Это было еще до нашего переселения в глухомань. До того лета на природе и до возведения дома. В то время мы жили дальше к северу, на окраине приморского городка, в доме постройки тридцатых годов, как и все его собратья по соседству. Точнее, нам принадлежала половина двухквартирного дома. В иных городах здания такого типа тянутся вдоль улиц сплошными рядами, но здесь они разделялись проходами и напоминали типовые загородные особняки, только более тесные внутри и менее ухоженные снаружи. Кое-кто из наших престарелых соседей высаживал желто-фиолетовые фиалки на узком пространстве между газонами, пешеходными дорожками и разделительными живыми изгородями, но большинство палисадников на этой улице являли собой лишь проплешины истоптанной грязи вперемежку с клочковатой порослью одуванчиков и чертополоха.

Скамеек или качелей почти не было, зато детские игрушки попадались часто, тут и там разбросанные на газонах. Мне особо запомнилась маленькая пластмассовая кукла с блондинистыми кудряшками и задранным под самые уши розовым платьицем, валявшаяся вниз лицом на земле перед фасадом углового дома. В таком виде она пролежала там несколько лет, периодически омываемая дождями и вновь заметаемая пылью.

Стены некоторых домов были покрыты декоративной штукатуркой с вкраплениями мелких камешков. Нам с Кэти они нравились. Проходя меж домов к полям за городом, мы имели обыкновение попутно выковыривать камешки из раствора. Количество таких «оспин» на стенах росло, но жильцы, как правило, этого не замечали, благо мы действовали выборочно, никогда не удаляя помногу расположенных рядом камней, чтобы последствия не так бросались в глаза. Наш дом не был отделан подобным образом и выставлял напоказ унылые красно-коричневые кирпичи основной кладки. Наш палисадник имел не самый жалкий вид, хотя клумбой похвастаться не мог. Трава у нас была повыше и потемнее, чем на газонах соседей, но все же это была настоящая газонная трава, а не какие-то сорняки. Дорожка из бетона упиралась в бетонную же ступеньку перед входной дверью, некогда выкрашенной в ярко-синий цвет, а впоследствии покрытой не менее яркой зеленой краской, из-под которой по мере отслаивания вновь начала проступать синева.

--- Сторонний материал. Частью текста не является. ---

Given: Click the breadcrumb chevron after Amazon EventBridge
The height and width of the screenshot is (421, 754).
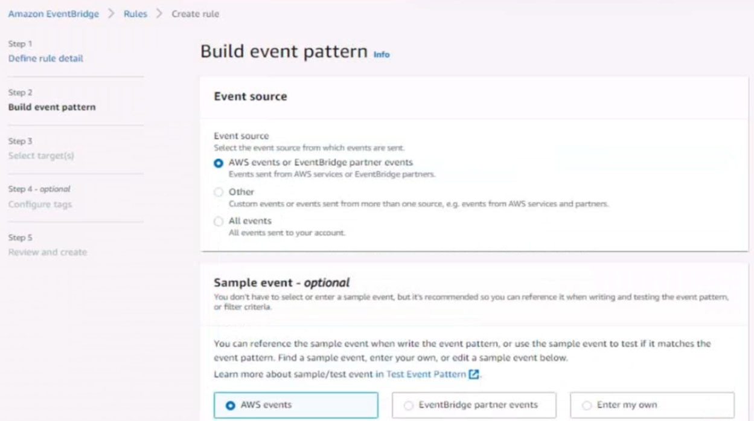Looking at the screenshot, I should coord(111,14).
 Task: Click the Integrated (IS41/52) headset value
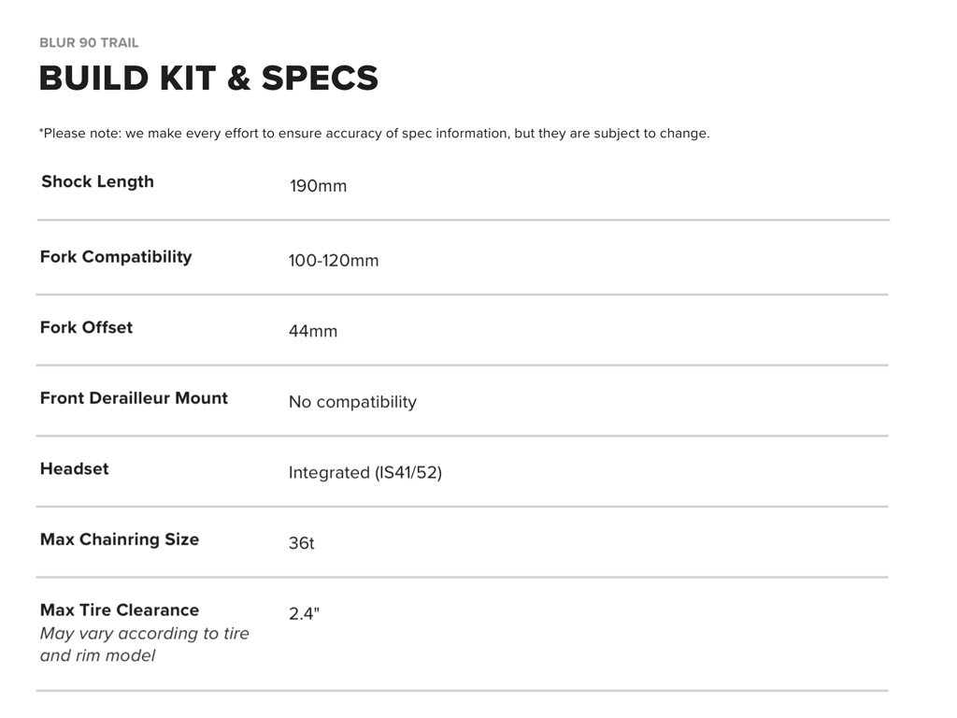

На полу в прихожей был расстелен темно-красный ковер с поблекшим золотистым узором, который прямо-таки побуждал взгляд скользить из стороны в сторону от вытоптанной середины к лучше сохранившимся, припухлым краям ковра. Сам по себе узор напоминал вьющееся растение, корни которого остались где-то за порогом, а плети проникли внутрь дома и поползли вверх по лестнице. Еще совсем маленьким я воображал их сетью дорог и «странствовал» по ним, водя пальцем вдоль прихотливо извилистых линий.

После подъема на лестницу в дальнем конце прихожей ковер сменялся линолеумом, а тот в свою очередь – выщербленным древесно-волокнистым полом кухни. Мы готовили еду на газовой плите, и Папа обычно прикуривал сигарету от шипящего голубого пламени, после чего отправлялся дымить на задний двор. Боковая дверь из прихожей вела в гостиную комнату, которая тянулась по всей длине нашей части дома, а на втором этаже находились три спальни и ванная.

В этом доме я прожил четырнадцать лет.

Папа тогда порою был с нами, а порой надолго исчезал. Мы жили с Бабулей Морли. Она хорошо о нас заботилась, готовила нам еду и стирала нашу одежду. Ни один ужин не обходился без двух видов овощей, а при стирке она использовала ровно столько порошка, сколько требовалось для полной очистки одежды, но ничуть не более того, чтобы излишки не оседали на ткани, потом раздражая кожу. Днем, когда мы были в школе, она пылесосила ковры, вытирала пыль с полок и посещала торговую улицу, поочередно обходя мясную лавку Эванса, дешевый супермаркет, овощной магазин и салон-парикмахерскую «Маргаретс», где по четвергам после обеда собиралась компания ее приятельниц.